▶ _PROMPT_:
All that is wanted is the exact text of the lines below from the one with "Where should I click to: Click" through the one with "This screenshot has width=640, height=480.", inclusive, minus any pictures.

ENTRIES SHOWN section start

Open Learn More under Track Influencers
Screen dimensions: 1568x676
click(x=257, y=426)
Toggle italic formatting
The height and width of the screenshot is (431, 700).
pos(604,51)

ENTRIES SHOWN section end
ENTRIES SHOWN section start

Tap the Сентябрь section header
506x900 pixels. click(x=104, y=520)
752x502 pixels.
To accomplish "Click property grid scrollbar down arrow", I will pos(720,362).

ENTRIES SHOWN section end
ENTRIES SHOWN section start

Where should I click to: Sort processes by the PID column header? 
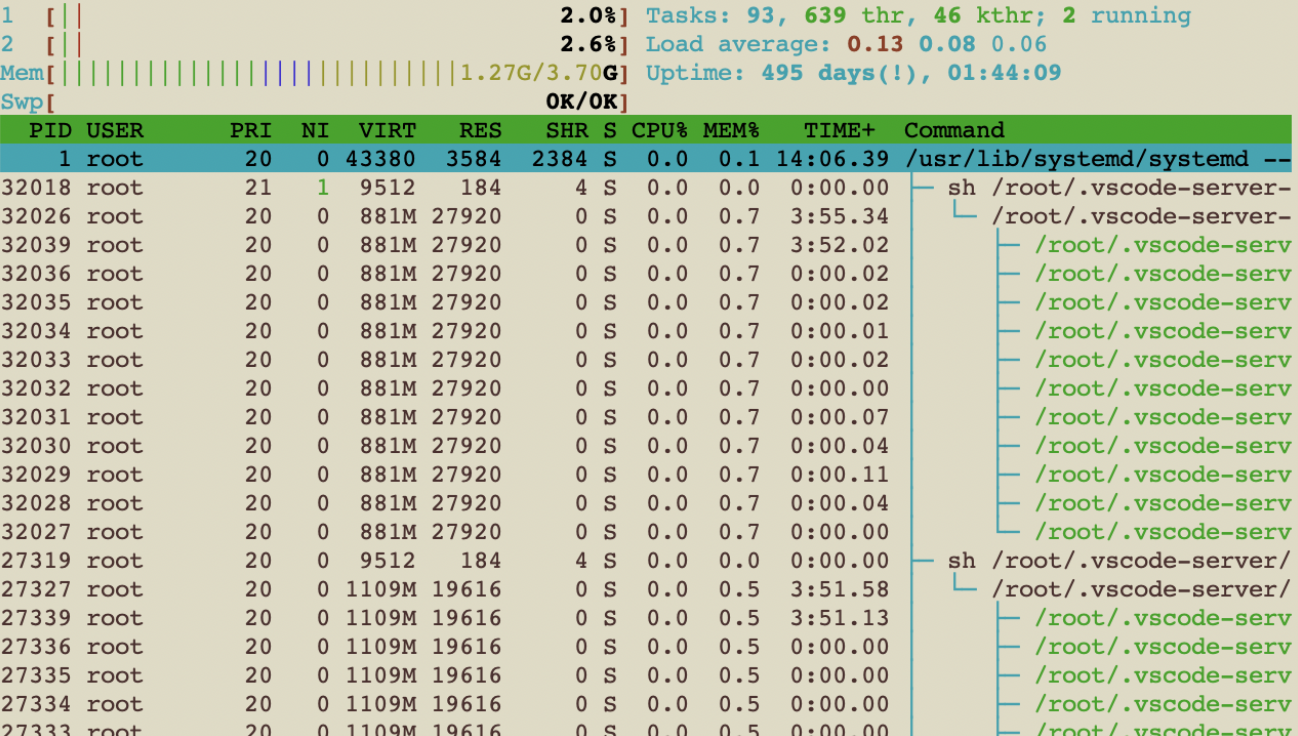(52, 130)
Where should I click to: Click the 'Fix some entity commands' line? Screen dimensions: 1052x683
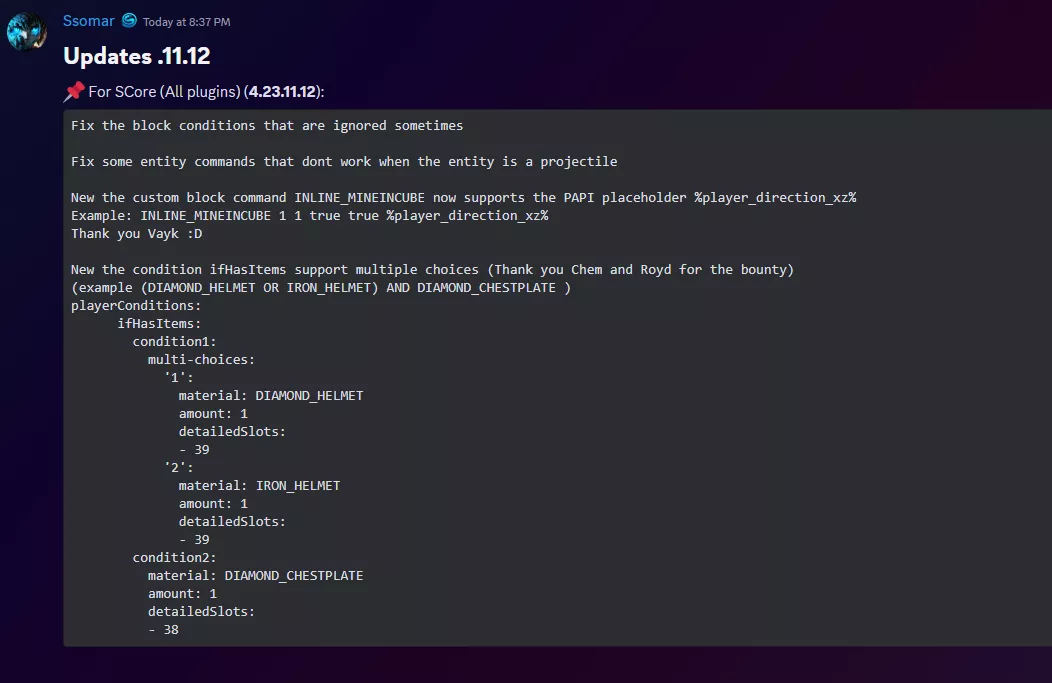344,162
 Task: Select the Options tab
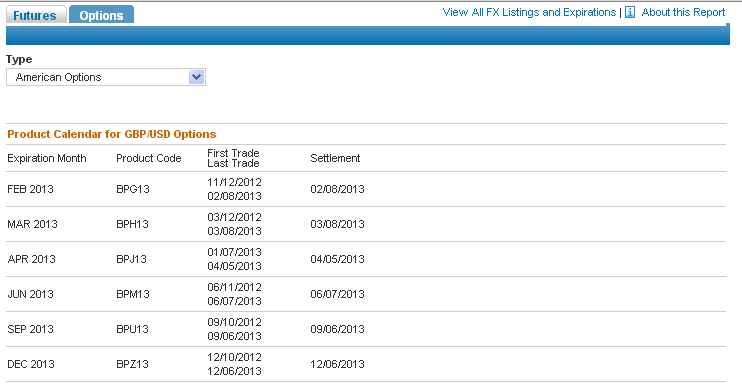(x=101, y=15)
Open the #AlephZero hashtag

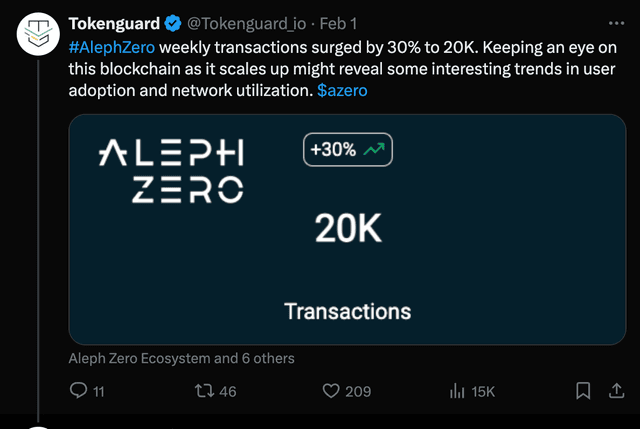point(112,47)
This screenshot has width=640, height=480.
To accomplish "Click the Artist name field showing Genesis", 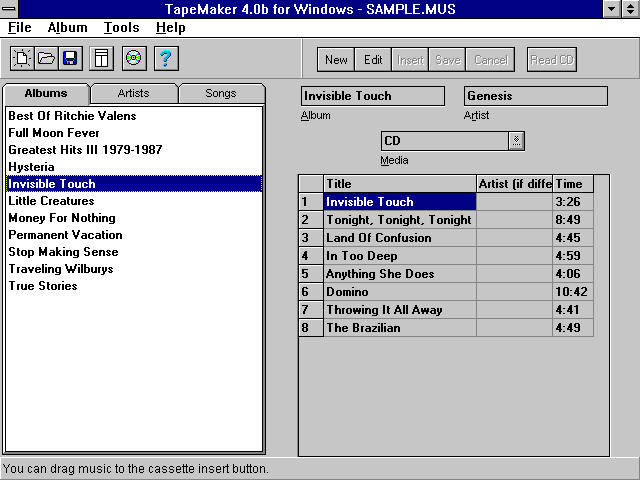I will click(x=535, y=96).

ENTRIES SHOWN section end

▶ _EXERCISE ANSWER_:
Where should I click to: Click the 'Fix some entity commands' line? Screen dimensions: 1052x683
344,162
 Task: Select the Options tab
(x=101, y=15)
Open the #AlephZero hashtag

point(112,47)
This screenshot has width=640, height=480.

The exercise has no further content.